Previous PageTable Of ContentsNext Page


3 Methodology

Mapping global forest cover, even for only a limited number of classes, is a large undertaking with many challenges that are unique to the scale of the effort (Cihlar 2000). For a given class, many different forest types and physiognomy in various geographic regions of the world give rise to great variations in their spectral or seasonal properties. This requires extensive studies of regional forest distribution and the use of flexible stratification in the mapping. For a mapping area as large as a continent or the world, land cover conditions and patterns in many regions are unfamiliar to the mapping analysts. There are problems with persistent clouds, atmospheric contamination, sensor viewing angle, and solar illumination, leading to varied data quality in global image data sets. Under these circumstances, which are inherent and unique to the scale and pixel sizes of large-area mapping, many large-area land cover mapping efforts have relied on the use of temporal composite data, stratification, unsupervised classification, and interpreter skills to compensate for these scale-dependent factors. The USGS global land cover characterization project also adopted these measures, as well as the use of a flexible land cover description on the basis of vegetation seasonality as measured by a temporal series of AVHRR NDVI (normalized difference of vegetation index). While the USGS global land cover database does not differentiate open from closed forest lands, descriptions in the database for the other three required land cover types under the FAO legend – other wooded land, other land cover, and water – were compatible.

Still, the requirements for forest canopy density mapping (the first step leading to the first two classes), clearly suggested that there was a need for a flexible methodology that allowed certain interactive flexibility in deriving and correcting for the FAO classes. The methodology used for the FAO global forest cover mapping consisted of temporal compositing, estimating percent forest cover, linking percent forest cover to the USGS global land cover classes, and validation.

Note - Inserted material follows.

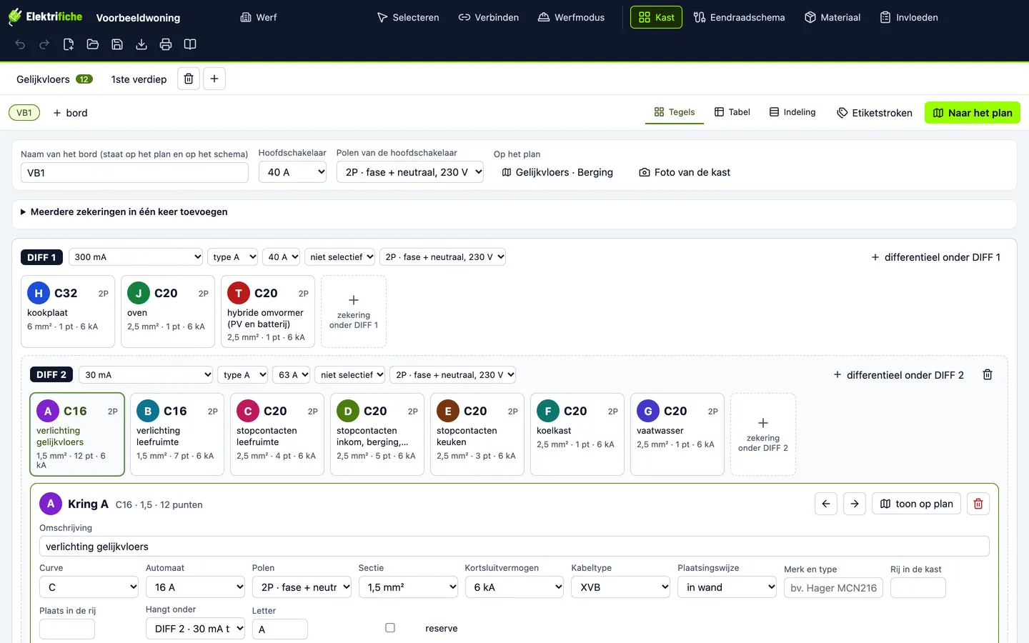Open the Eendraadschema menu item
This screenshot has height=643, width=1029.
(739, 17)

3.1 Temporal image compositing

Source data used for the FAO forest cover mapping were drawn from AVHRR NDVI composites produced for February 1995-January 1996, the latest data year available when the project began. The temporal composites, consisting of five calibrated AVHRR bands and a NDVI band, were initially computed at EDC using the protocol of maximum NDVI value (to minimize the amount of clouds in imagery) over 10-day compositing periods (Eidenshink and Faundeen 1994). Bands 1 and 2 were further corrected for atmospheric ozone and Rayleigh scattering effects. For this study, bands 1 and 2 (red and infrared) and NDVI of the 10-day composites were processed into monthly composites (three 10-day composites for each monthly composite), using a rule of minimum band 1 (red band) value (Waller and Zhu, 1999). Studies have shown that, in the temporal compositing process, the maximum NDVI algorithm tends to retain large off-nadir pixels in the backscatter direction (Cihlar et al. 1994, Qi et al 1991), resulting in varying pixel sizes and additional noise introduced into spectral bands. Indeed, visual examination of the source data showed that large backscatter view angles were associated with raised red and IR reflectance in forestland, leading to confusion with vigorous agriculture and added noise in open or fragmented forest regions. As a partial measure to correct for the bi-directional effect, the minimum red band-compositing rule used for this study was found to better preserve pixels near nadir or in fore-scatter direction and maintain the integrity of patterns of forest lands. There are also geometric concerns associated with the fore-scatter view angles selected by the minimum red compositing, but these are thought to be of lesser importance than the reflectance concerns (Waller and Zhu, 1999).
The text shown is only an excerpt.